TASK DESCRIPTION
Rewrite the part of the drug patent bill piece that opens with the words containing "What it does" and closes with "national security problem.", substituting "litigators" for "trial lawyers".

DOCUMENT EXTRACT
________________________
The following content is sponsored by Americans for Limited Government.
Washington loves a bill with a friendly name. The Medication Affordability and Patent Integrity Act, now pending before the Senate Health, Education, Labor and Pensions Committee, sounds like something every American should support.
Then you read the text.
The bill buries American inventors and innovators in new mandates, invites a wave of lawsuits, and gives foreign competitors a closer look at our most sensitive medical research.
It would not lower the price of a single prescription.
The bill forces drug companies to certify that every piece of information they give the Food and Drug Administration matches what they told the U.S. Patent and Trademark Office. Trip over a technicality, and the FDA can block approval of a new medicine. A cancer drug could sit on a shelf over a paperwork fight between two federal agencies while patients wait.
Supporters claim the bill stops companies from gaming the patent system.
But the law already handles that. Courts can and do throw out patents obtained through fraud, and federal regulators already have broad power to punish companies that mislead the FDA.
This bill is a solution in search of a problem.
Worse, it scrambles the jobs of two agencies that each work fine on their own. The FDA decides whether a drug is safe and effective. The Patent Office decides whether an invention deserves a patent. Mixing those jobs improves neither one.
What it does do is hand competitors and trial lawyers a new weapon. They could tie up valid patents for years over filing technicalities that have nothing to do with whether a medicine works. Every dollar a company burns on those lawsuits is a dollar that never reaches the lab.
Then there is the national security problem.
Communist China has made it official state policy to dominate biotechnology, and stealing American research is central to the plan. Chinese hackers have targeted American drug companies for years.
The Chinese Communist Party does not need to outwork American scientists when it can raid their files instead.
This bill would make the raid easier. Drug makers already hand enormous amounts of sensitive research data to federal regulators. The bill would force even more disclosure, spread across more agencies and more filings, and every new filing is a new target. Congress would be scattering America’s crown jewels across more government filing cabinets at the very moment Beijing is hunting for them. Xi Jinping could not have written a better bill himself.
None of this is necessary because President Trump is lowering drug prices right now.
TrumpRx delivers medicines to American patients at prices that beat what Europeans pay. The administration is knocking out the pharmacy benefit manager middlemen who inflate costs at the pharmacy counter. And after decades of sponging off our scientists, wealthy European countries are finally paying their fair share for American medicines thanks to the president’s trade pressure. All of it happened without touching the patent system that makes new cures possible.
That is the playbook Congress should follow: more competition, more transparency, and fewer middlemen taking a cut between the factory and the pharmacy. The Medication Affordability and Patent Integrity Act offers red tape, courtroom fights, and a head start for Beijing.
America invents most of the world’s new medicines because we protect the people who take big risks to cure diseases. Members of the HELP Committee should reject this misguided bill and get back to reforms that put American patients first.
________________________
Saved data entries

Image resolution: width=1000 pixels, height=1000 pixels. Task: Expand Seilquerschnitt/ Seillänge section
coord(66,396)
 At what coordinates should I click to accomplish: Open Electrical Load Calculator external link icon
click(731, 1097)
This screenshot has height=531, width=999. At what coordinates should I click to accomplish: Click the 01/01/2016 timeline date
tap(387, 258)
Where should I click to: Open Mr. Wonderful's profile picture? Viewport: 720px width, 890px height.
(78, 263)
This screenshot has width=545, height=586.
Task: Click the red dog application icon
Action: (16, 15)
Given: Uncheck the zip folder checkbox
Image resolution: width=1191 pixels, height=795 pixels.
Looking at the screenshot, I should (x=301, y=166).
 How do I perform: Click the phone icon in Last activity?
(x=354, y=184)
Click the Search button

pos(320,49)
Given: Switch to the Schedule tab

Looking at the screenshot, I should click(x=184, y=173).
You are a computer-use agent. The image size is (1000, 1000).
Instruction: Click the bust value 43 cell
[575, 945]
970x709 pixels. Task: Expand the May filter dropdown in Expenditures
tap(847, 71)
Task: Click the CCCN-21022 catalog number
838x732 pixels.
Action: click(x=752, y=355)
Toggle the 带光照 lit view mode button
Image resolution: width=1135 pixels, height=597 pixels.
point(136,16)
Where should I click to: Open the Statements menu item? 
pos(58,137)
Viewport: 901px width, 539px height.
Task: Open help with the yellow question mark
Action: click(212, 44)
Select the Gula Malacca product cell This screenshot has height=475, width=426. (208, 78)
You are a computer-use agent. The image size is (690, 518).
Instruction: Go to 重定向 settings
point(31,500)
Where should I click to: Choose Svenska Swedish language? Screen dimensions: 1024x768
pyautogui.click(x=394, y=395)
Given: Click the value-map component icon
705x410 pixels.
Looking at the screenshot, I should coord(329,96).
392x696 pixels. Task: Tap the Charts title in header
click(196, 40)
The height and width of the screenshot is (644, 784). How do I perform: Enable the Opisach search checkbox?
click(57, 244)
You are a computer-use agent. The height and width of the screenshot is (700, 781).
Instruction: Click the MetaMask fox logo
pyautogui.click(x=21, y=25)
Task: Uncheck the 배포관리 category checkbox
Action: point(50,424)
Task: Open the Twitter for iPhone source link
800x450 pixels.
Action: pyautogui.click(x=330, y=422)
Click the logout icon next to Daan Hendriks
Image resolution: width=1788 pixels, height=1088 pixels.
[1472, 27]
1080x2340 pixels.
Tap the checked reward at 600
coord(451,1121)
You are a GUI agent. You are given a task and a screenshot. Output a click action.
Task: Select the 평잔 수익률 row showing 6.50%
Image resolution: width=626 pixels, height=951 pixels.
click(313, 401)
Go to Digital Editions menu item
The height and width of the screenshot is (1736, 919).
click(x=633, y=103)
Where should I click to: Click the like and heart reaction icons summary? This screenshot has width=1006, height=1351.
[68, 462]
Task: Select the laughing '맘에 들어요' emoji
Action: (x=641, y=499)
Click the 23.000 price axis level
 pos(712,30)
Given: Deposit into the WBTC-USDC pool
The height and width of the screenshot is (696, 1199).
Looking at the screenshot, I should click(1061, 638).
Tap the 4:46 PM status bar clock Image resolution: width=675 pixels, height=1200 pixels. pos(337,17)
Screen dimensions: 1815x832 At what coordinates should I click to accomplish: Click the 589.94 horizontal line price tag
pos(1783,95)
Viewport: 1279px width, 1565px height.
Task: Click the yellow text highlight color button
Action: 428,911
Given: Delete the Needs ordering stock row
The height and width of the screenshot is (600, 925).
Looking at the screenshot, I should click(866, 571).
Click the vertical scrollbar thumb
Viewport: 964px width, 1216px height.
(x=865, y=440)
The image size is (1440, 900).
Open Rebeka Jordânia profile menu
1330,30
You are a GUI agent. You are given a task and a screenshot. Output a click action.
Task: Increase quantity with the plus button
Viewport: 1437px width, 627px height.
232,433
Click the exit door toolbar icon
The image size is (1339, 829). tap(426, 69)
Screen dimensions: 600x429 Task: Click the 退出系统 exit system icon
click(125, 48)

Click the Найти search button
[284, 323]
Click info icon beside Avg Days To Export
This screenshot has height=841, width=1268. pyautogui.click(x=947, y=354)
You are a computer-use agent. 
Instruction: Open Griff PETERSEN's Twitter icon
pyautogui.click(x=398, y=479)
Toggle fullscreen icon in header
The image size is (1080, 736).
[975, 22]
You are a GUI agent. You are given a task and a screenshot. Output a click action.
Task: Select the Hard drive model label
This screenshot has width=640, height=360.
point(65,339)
________________________
OUTPUT FOR THIS TASK
What it does do is hand competitors and litigators a new weapon. They could tie up valid patents for years over filing technicalities that have nothing to do with whether a medicine works. Every dollar a company burns on those lawsuits is a dollar that never reaches the lab.
Then there is the national security problem.